Wilkinson confirmed that, but he said Dean had a second opinion from noted sports surgeon Dr. James Andrews. Wilkinson said Andrews' opinion was that Dean needed continued rehab on his knee and should be ready to resume full activities this summer. Meanwhile, Dean felt he was ready to contribute in some way this spring, and Wilkinson said he wasn't allowed to do that.
Wilkinson said he has been checking with other schools and that Dean will wind up at a school that will let him play.
"Someone is not going to take him if there's something medical there," he said.
But he said the only option at Ohio State was a medical hardship to end Dean's playing career but remain on scholarship. In that case, the scholarship does not count against the team's scholarship limit of 85.

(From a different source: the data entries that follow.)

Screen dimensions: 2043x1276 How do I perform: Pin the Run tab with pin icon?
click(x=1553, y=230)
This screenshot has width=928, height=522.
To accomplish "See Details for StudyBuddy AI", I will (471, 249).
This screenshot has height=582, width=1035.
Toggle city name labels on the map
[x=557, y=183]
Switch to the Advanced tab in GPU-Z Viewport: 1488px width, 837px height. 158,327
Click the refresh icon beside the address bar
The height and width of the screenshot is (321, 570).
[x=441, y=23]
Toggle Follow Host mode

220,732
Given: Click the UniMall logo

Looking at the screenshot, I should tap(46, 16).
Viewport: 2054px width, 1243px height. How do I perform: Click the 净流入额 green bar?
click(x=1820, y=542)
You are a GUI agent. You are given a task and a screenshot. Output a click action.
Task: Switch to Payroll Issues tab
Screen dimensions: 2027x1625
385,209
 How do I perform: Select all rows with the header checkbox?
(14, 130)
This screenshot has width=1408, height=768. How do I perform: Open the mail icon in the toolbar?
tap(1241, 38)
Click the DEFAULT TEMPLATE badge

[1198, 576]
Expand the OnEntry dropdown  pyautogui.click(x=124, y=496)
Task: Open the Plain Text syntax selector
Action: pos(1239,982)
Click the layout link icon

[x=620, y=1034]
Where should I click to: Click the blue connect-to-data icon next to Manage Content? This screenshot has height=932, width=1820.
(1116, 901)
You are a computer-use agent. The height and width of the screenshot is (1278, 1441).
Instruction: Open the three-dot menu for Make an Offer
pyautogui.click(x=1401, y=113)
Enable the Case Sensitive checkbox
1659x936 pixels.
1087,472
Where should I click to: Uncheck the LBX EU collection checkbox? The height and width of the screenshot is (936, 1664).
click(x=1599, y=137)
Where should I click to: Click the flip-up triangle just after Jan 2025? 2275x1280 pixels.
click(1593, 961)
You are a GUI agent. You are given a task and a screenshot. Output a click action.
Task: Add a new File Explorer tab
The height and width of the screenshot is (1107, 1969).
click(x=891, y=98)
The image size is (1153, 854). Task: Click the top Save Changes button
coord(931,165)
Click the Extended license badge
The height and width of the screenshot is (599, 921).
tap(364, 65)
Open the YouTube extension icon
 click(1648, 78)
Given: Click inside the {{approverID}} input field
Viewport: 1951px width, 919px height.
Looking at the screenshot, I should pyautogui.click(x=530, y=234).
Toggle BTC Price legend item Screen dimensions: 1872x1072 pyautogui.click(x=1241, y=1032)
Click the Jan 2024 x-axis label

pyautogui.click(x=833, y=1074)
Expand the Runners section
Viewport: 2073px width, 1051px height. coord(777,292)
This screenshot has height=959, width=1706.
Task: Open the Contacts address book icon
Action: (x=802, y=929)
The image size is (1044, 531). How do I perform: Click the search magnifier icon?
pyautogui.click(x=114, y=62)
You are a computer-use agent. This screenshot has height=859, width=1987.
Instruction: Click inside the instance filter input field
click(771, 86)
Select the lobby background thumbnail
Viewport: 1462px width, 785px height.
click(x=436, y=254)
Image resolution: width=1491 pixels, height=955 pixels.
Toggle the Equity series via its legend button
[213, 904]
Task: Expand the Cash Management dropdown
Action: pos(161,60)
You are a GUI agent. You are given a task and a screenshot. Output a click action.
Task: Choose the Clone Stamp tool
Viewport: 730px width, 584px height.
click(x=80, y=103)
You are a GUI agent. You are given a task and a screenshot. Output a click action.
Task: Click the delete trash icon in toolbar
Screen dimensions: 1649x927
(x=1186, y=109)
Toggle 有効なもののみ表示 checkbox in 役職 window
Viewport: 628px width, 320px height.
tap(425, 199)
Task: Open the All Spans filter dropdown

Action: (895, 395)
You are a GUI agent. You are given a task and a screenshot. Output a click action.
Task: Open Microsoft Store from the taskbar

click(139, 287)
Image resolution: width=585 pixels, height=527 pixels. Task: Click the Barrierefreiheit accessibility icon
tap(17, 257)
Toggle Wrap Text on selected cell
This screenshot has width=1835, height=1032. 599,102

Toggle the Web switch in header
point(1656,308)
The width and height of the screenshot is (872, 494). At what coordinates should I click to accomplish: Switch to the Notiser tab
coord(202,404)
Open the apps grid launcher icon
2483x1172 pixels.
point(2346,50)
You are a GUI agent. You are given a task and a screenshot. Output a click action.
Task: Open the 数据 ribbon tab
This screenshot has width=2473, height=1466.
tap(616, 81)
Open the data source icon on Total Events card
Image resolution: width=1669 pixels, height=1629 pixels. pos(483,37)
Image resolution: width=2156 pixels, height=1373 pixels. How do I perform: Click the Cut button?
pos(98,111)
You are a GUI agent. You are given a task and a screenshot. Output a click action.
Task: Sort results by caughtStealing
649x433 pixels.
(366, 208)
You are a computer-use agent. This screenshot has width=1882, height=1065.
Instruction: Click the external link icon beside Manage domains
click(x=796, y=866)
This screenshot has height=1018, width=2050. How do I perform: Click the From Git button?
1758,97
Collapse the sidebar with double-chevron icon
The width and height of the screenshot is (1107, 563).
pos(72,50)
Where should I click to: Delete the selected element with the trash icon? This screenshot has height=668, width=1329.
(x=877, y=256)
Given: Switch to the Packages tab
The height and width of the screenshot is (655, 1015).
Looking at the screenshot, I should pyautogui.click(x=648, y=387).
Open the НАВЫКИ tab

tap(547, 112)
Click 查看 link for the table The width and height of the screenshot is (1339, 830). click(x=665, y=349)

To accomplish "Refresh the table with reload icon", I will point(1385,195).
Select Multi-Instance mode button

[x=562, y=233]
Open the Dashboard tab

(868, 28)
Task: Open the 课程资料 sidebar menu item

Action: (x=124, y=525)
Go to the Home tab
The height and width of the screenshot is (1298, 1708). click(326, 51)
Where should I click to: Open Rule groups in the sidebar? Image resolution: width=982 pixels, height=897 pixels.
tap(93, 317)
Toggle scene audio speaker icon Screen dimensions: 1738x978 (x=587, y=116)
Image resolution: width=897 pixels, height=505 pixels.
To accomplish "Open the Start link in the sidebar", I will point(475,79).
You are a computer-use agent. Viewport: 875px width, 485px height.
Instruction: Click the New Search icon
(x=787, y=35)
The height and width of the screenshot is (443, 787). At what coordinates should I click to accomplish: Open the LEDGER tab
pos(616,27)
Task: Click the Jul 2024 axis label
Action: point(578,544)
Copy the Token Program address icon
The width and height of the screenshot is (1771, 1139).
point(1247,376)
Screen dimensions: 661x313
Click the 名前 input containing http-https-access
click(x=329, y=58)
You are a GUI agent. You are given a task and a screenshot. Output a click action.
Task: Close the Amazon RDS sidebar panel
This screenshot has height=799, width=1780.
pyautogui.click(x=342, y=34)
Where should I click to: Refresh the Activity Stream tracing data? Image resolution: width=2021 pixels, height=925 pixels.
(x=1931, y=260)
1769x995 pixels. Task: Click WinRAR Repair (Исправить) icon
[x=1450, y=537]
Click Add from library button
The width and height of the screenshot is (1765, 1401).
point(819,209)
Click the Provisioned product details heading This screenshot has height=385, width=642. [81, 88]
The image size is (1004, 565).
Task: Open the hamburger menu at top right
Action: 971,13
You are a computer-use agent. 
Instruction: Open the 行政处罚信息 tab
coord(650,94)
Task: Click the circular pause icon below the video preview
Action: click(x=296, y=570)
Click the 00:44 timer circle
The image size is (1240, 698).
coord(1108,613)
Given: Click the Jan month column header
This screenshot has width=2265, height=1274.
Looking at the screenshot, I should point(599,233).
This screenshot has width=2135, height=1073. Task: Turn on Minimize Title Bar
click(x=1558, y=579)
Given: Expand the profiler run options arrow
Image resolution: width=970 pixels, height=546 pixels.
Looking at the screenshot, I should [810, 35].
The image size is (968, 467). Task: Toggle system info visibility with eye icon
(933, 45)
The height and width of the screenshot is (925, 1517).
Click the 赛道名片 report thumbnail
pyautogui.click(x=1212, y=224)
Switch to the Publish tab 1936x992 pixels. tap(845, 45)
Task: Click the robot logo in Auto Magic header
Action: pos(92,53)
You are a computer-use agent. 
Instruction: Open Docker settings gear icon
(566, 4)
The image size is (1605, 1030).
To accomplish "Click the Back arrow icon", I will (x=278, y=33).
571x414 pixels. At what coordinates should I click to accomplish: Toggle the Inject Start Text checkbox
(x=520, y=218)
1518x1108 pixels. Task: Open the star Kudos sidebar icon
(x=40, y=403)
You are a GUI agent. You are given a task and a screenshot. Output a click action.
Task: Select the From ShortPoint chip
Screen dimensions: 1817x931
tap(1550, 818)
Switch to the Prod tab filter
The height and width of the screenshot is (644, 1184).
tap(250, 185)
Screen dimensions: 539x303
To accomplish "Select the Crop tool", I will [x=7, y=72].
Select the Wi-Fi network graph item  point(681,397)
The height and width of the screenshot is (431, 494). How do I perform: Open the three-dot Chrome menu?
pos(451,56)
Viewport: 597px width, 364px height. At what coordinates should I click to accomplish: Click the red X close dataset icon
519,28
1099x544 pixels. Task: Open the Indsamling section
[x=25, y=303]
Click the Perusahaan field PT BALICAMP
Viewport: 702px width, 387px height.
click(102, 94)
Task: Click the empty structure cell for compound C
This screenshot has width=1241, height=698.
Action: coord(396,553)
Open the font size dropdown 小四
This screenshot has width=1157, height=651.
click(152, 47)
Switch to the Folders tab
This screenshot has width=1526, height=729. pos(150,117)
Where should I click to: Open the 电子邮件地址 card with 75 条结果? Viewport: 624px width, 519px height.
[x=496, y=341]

"They're saying they're going to honor his scholarship, but honoring his scholarship doesn't allow him to play the game he loves to play," Wilkinson said. "It's all ridiculous and I don't appreciate them treating my kid this way.
"I'm sticking up for my kid. He was committed to them, but yet they're not fully committed to him."
The Buckeyes must be down to 85 scholarship players by the start of the season. They entered spring football
at what looked like 88 scholarship players.
"How aware am I of the roster? About as well as you can be," coach Urban Meyer said on National Signing Day in February. "There's a couple guys that you're just not sure can continue playing. You have to just to be aware.
"But there's also the truth that you don't know for the next couple weeks, couple months, with these injuries what happens. So you have to prepare.
"But you also can't do the unthinkable and that's be stuck with 87 scholarship players come June or July."
Wilkinson said he has been concerned about this scenario for months. He said Ohio State performed an MRI on Dean less than a week after he arrived, and talk of Dean's career with the Buckeyes ending began then. Wilkinson said the doctor who Dean saw in Florida after last season had said it was a four- to six-week injury.
"I was not happy," Wilkinson said. "We are not happy on this side."
Wilkinson said he has been going back and forth with Ohio State coaches and staff since January.
"I knew it was going to get ugly," Wilkinson said.